Asynchronous Scheduling

Overview

At the core of the Constellation Orchestrator lies a fully asynchronous scheduling loop that maximizes parallelism across heterogeneous devices. Unlike traditional schedulers that alternate between discrete planning and execution phases, the orchestrator continuously monitors the evolving DAG to identify ready tasks and dispatches them concurrently.

Most critically, task execution and constellation editing can proceed concurrently, allowing the system to adapt in real-time as results stream in while computation continues uninterrupted.

For more on the DAG structure being scheduled, see the TaskConstellation documentation.

Asynchronous Timeline

Illustration of asynchronous scheduling and concurrent constellation editing. Task execution overlaps with DAG modifications, reducing end-to-end latency.

Core Scheduling Loop

The orchestration workflow is driven by a continuous asynchronous loop that coordinates task execution, constellation synchronization, and event handling:

async def _run_execution_loop(self, constellation: TaskConstellation) -> None:
    """Main execution loop for processing constellation tasks."""

    while not constellation.is_complete():
        # 1. Wait for pending modifications and refresh constellation
        constellation = await self._sync_constellation_modifications(constellation)

        # 2. Validate device assignments
        self._validate_existing_device_assignments(constellation)

        # 3. Get ready tasks and schedule them
        ready_tasks = constellation.get_ready_tasks()
        await self._schedule_ready_tasks(ready_tasks, constellation)

        # 4. Wait for task completion
        await self._wait_for_task_completion()

    # Wait for all remaining tasks
    await self._wait_for_all_tasks()

This loop embodies several key design principles:

1. Continuous Monitoring

The loop runs continuously until all tasks reach terminal states (COMPLETED, FAILED, or CANCELLED). Each iteration:

  • Checks for constellation modifications from the agent
  • Identifies newly ready tasks (dependencies satisfied)
  • Dispatches tasks to devices
  • Waits for at least one task to complete before repeating

2. Non-Blocking Execution

All operations use async/await to avoid blocking:

# Schedule tasks without waiting for completion
await self._schedule_ready_tasks(ready_tasks, constellation)
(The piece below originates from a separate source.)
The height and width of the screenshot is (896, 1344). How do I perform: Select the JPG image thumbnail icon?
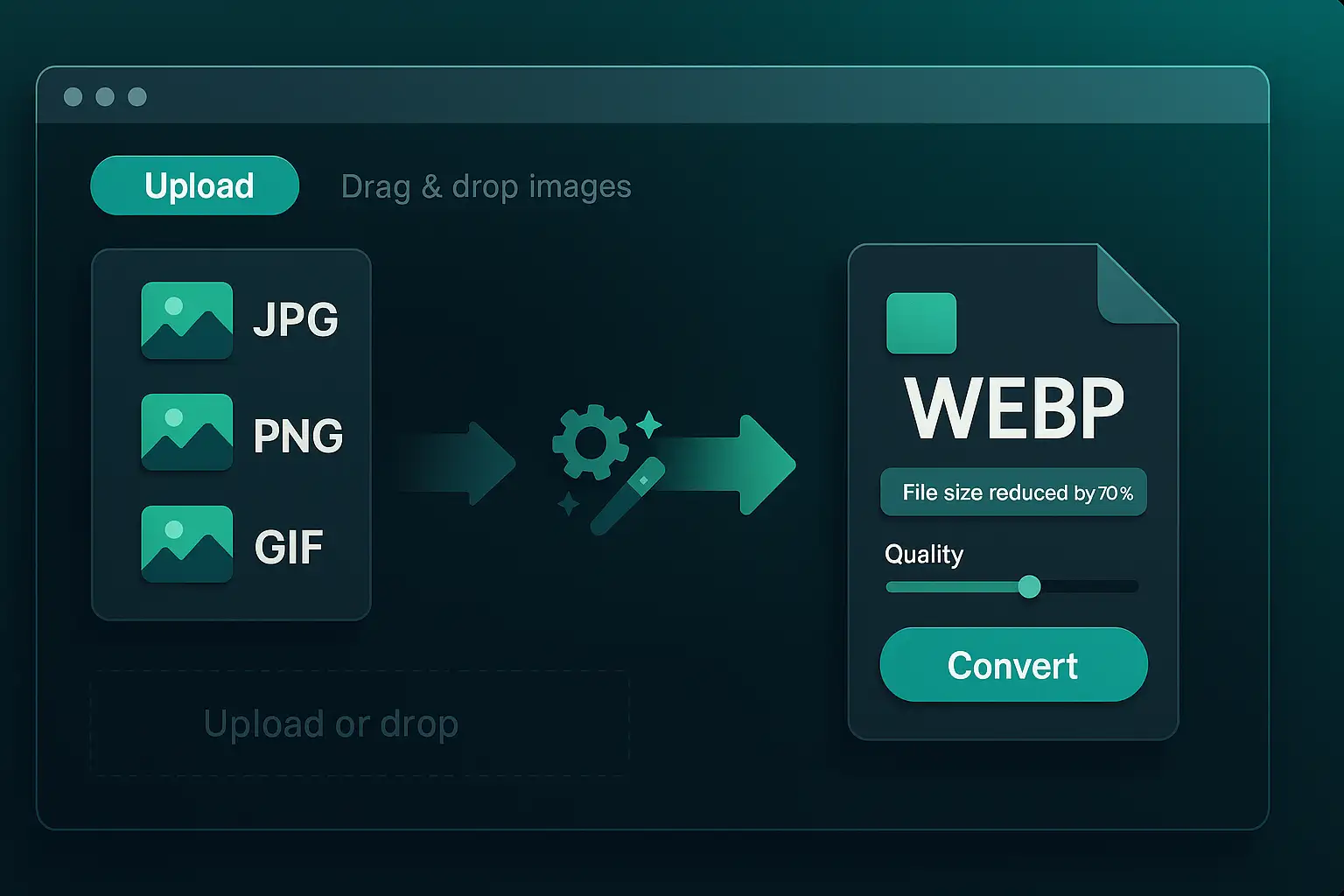[186, 321]
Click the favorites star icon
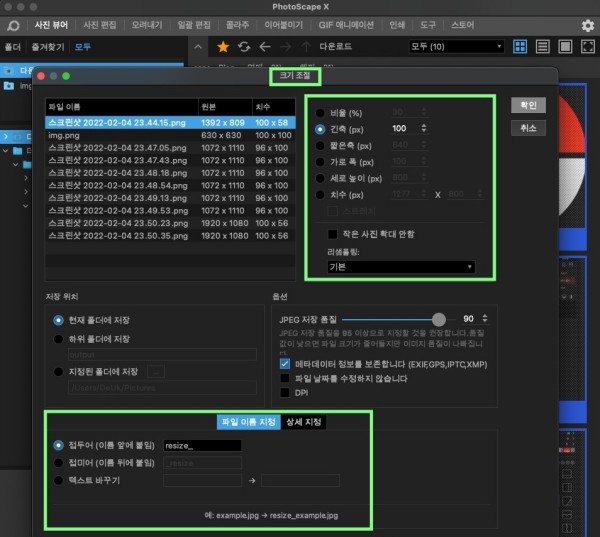The image size is (600, 537). (222, 46)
# Wait for ANY task to complete (not all)
await self._wait_for_task_completion()

This enables maximum concurrency - new tasks can be scheduled while others are still executing.

3. Dynamic Adaptation

The constellation can be modified during execution:

# Synchronization point: merge agent's edits with runtime progress
constellation = await self._sync_constellation_modifications(constellation)

After synchronization, the orchestrator immediately identifies and schedules newly ready tasks based on the updated DAG structure.

The orchestrator treats the TaskConstellation as a living data structure that evolves during execution, not a static plan fixed at the start.

Task Scheduling Mechanism

Ready Task Identification

Tasks become "ready" when all their dependencies are satisfied:

ready_tasks = constellation.get_ready_tasks()

The TaskConstellation determines readiness by checking:

  1. Status: Task must be in PENDING state
  2. Dependencies: All prerequisite tasks must be completed
  3. Conditions: Any conditional dependencies must evaluate to True

Implementation in TaskConstellation:

def get_ready_tasks(self) -> List[TaskStar]:
    """Get all tasks ready to execute."""
    ready_tasks = []
    for task in self._tasks.values():
        if task.is_ready_to_execute:
            # Double-check dependencies satisfied
            if self._are_dependencies_satisfied(task.task_id):
                ready_tasks.append(task)

    # Sort by priority (higher first)
    ready_tasks.sort(key=lambda t: t.priority.value, reverse=True)
    return ready_tasks

Priority Scheduling

Ready tasks are sorted by priority before dispatching, ensuring critical tasks execute first when multiple tasks are ready simultaneously.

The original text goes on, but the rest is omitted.